What you should do
Reproduce only the lines from the one containing "Task: Click keyboard" down to the last line, requests included, scaling every coordinate in the answers by 0.6 and rounding to whole numbers with halves going up. Leave the pictures out.

= = = =

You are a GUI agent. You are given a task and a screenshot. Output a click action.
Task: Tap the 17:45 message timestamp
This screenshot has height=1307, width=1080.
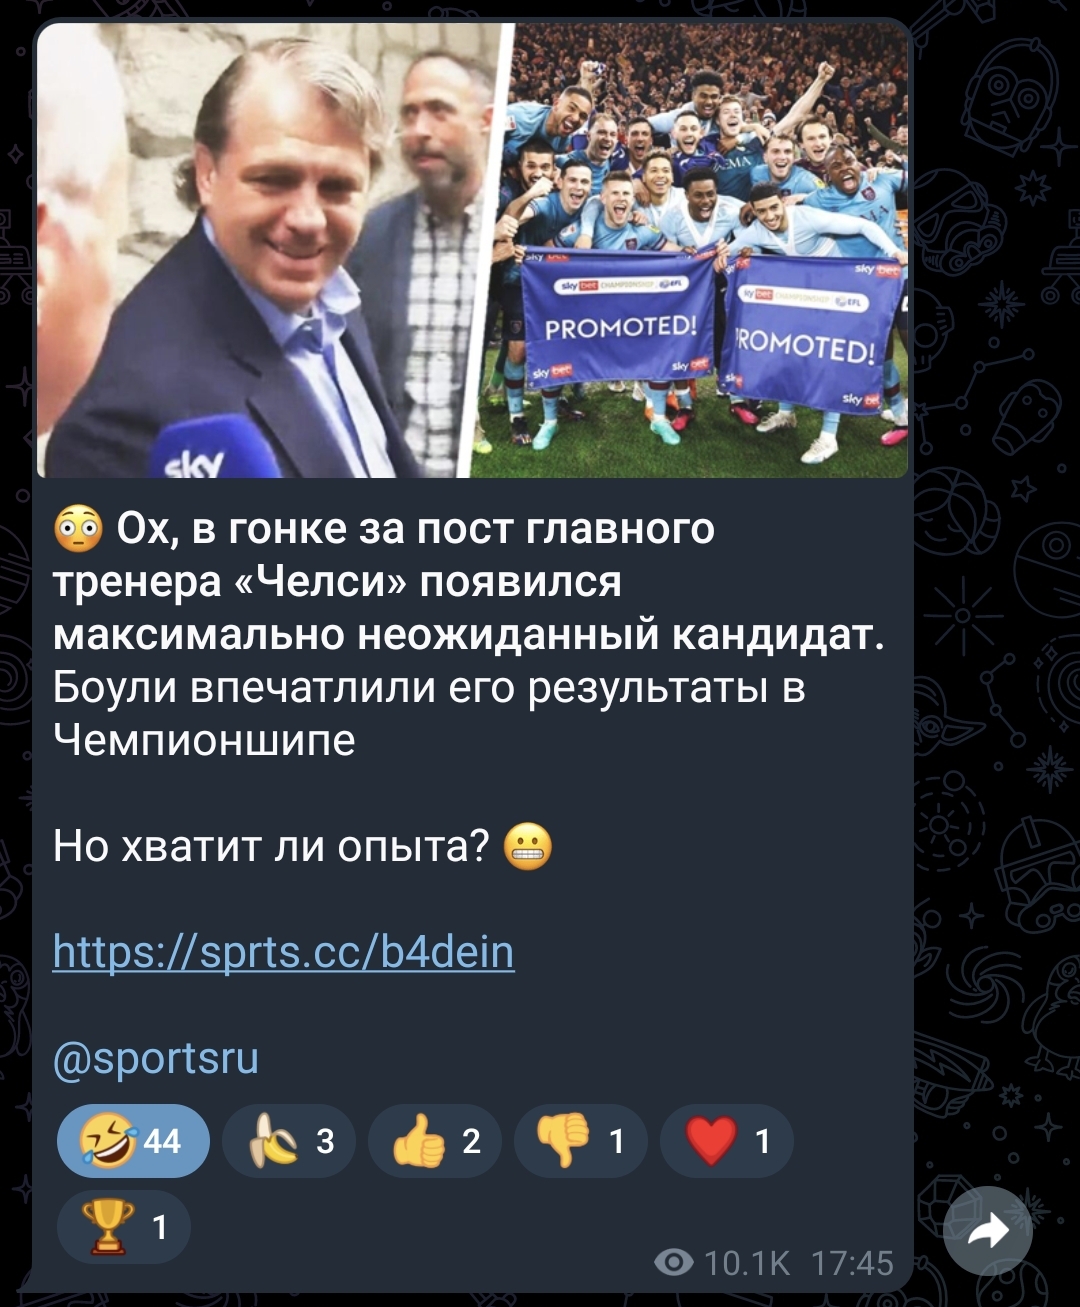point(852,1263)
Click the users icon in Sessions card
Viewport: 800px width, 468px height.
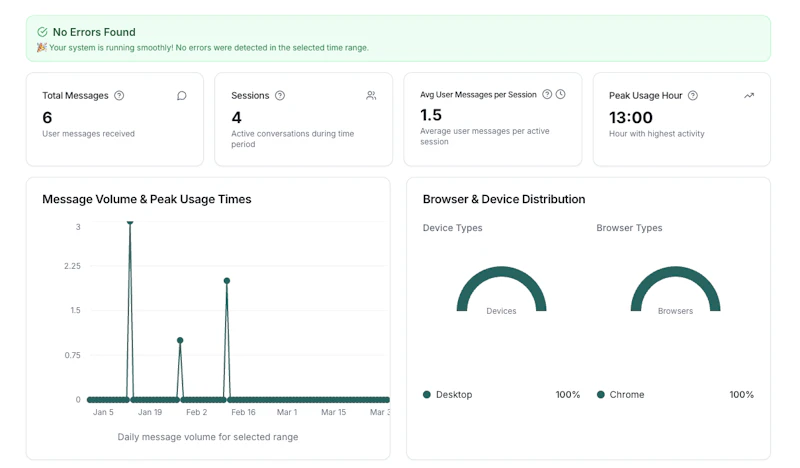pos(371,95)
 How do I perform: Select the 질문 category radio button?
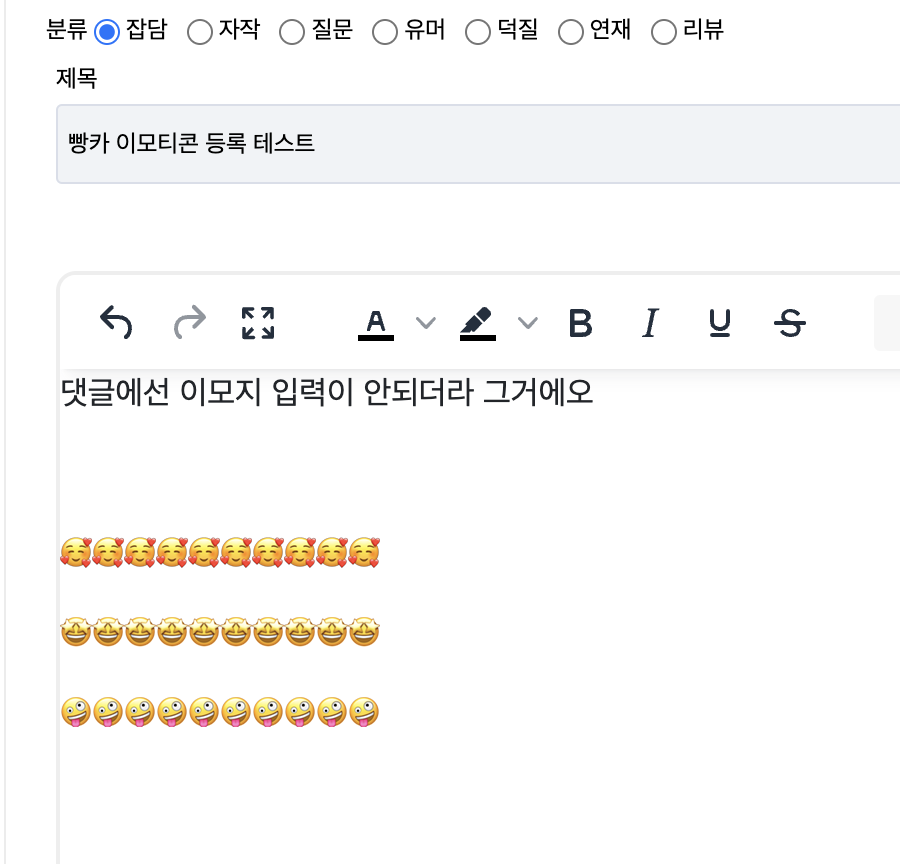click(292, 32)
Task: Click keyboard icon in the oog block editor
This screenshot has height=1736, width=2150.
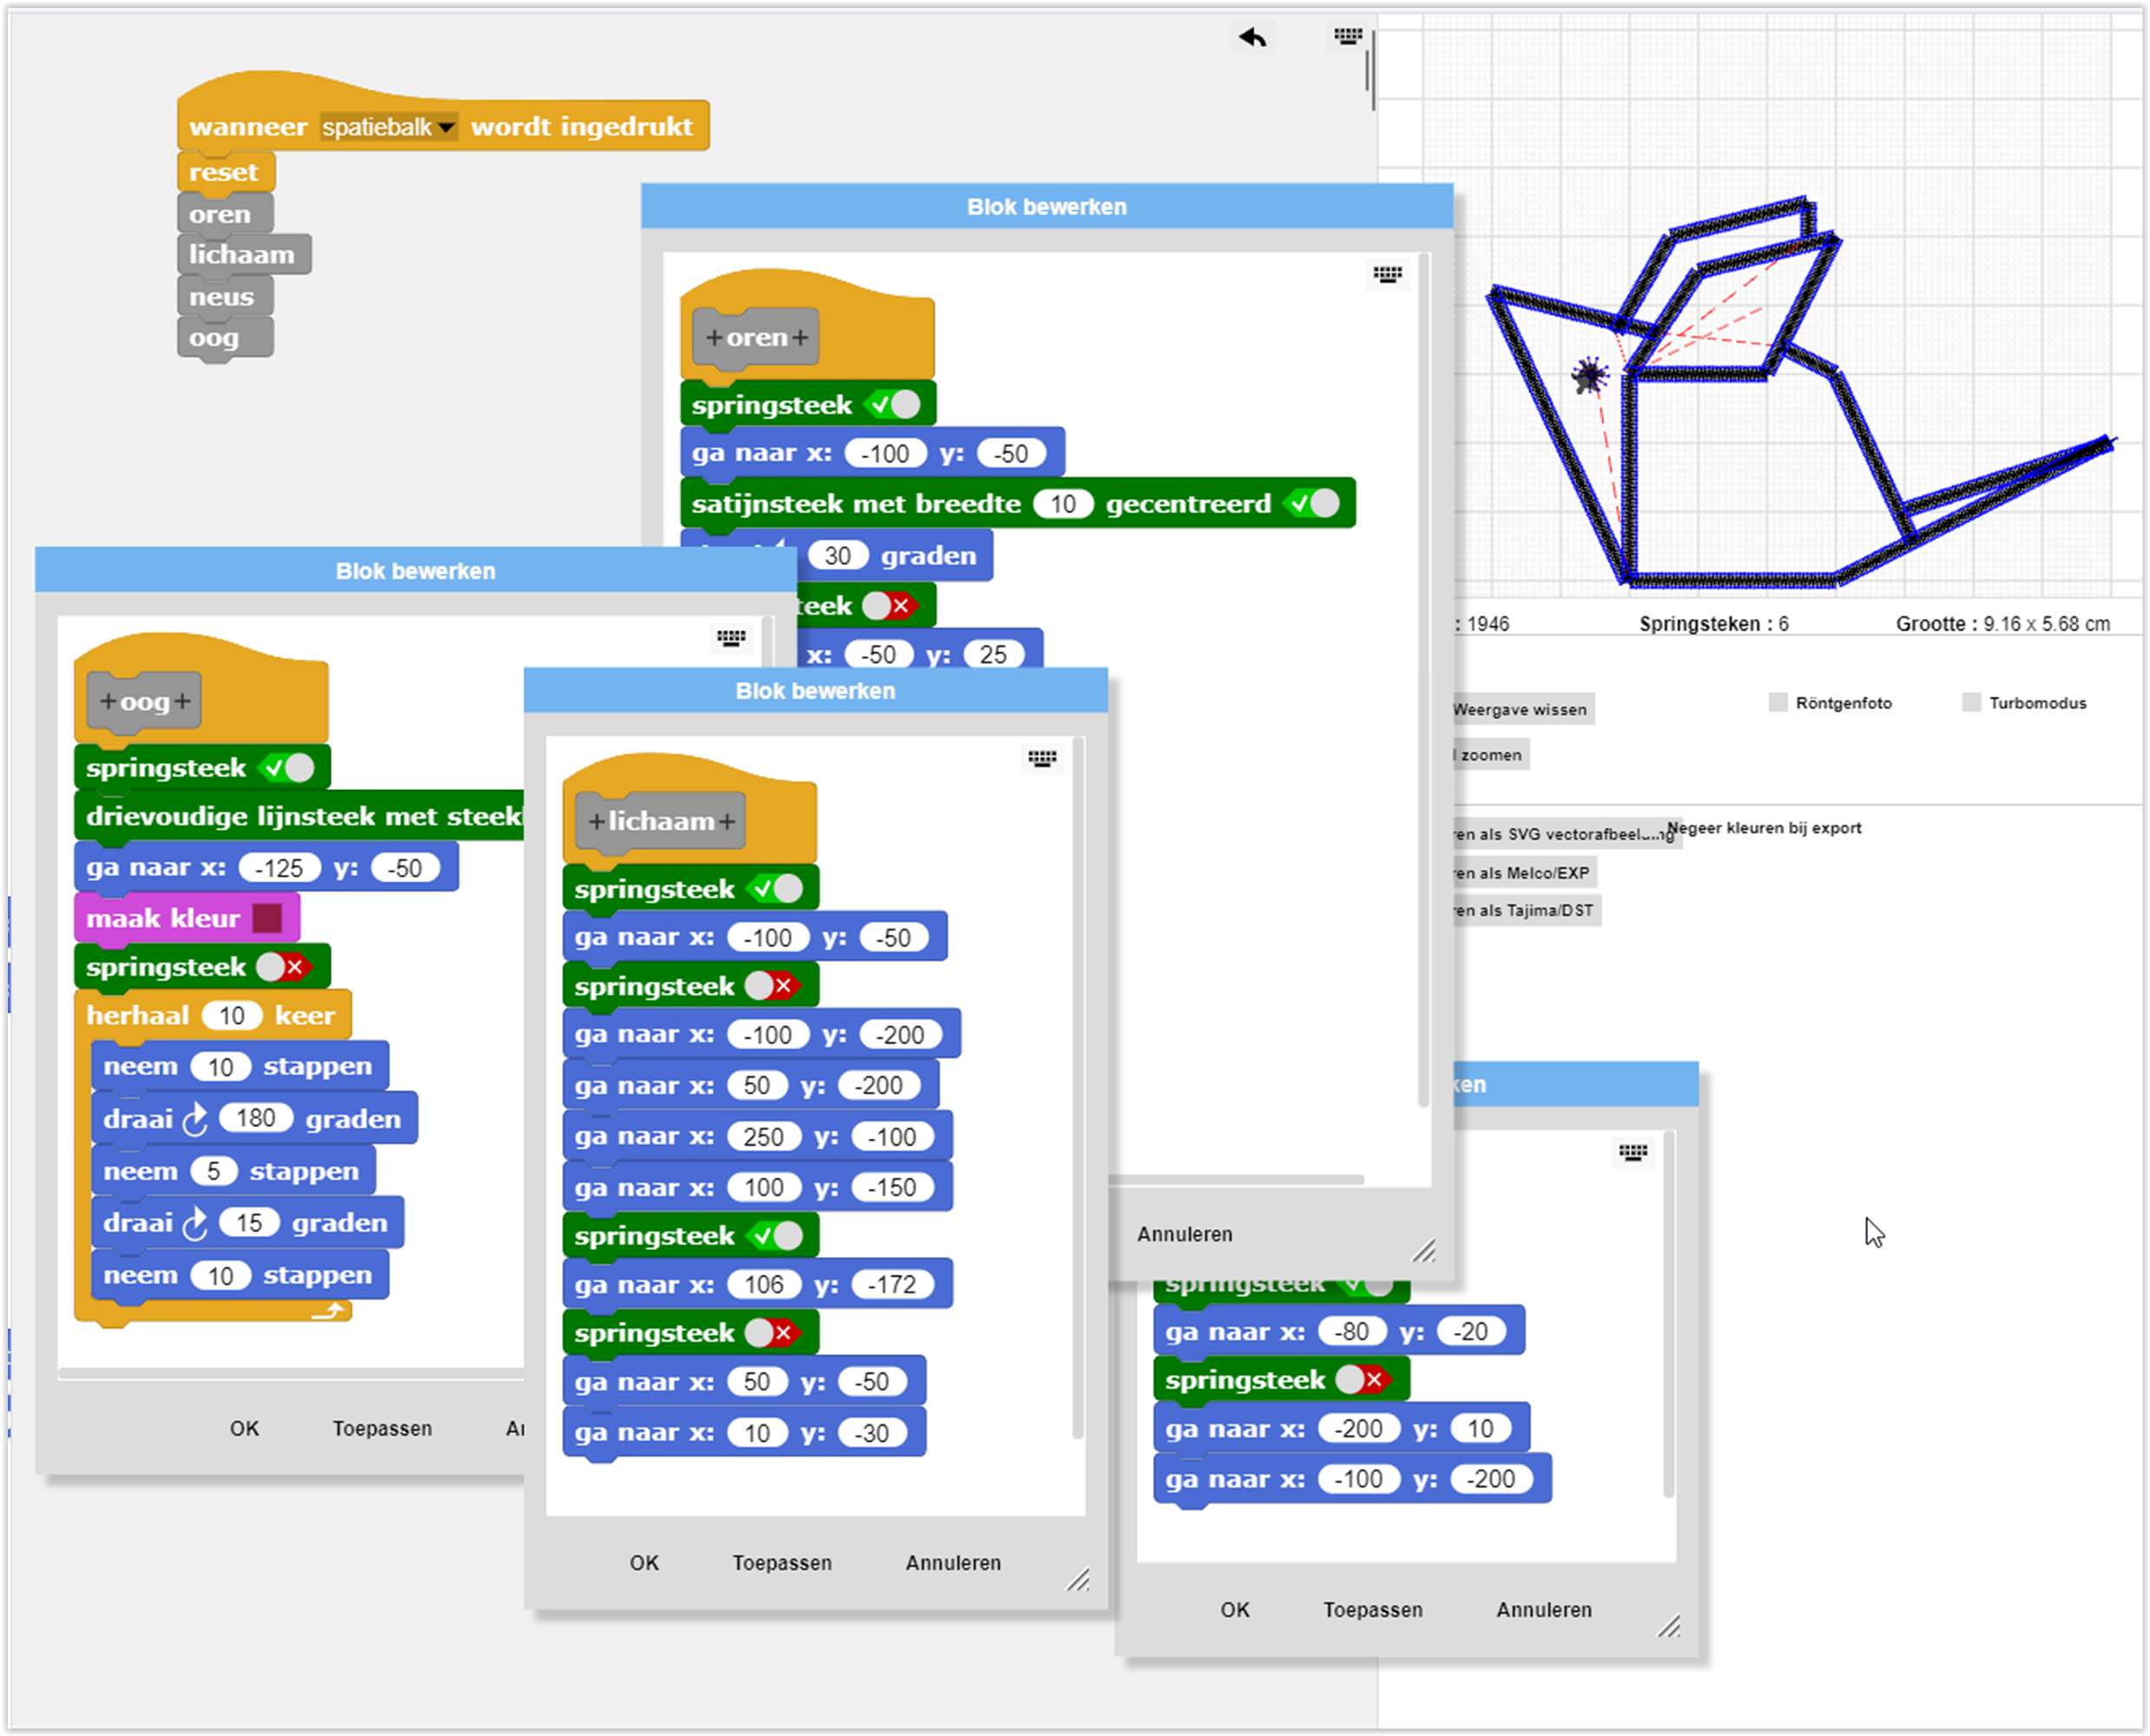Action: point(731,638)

= = = =

Exercise result
Task: Click keyboard icon in the oog block editor
This screenshot has height=1736, width=2150.
Action: point(439,383)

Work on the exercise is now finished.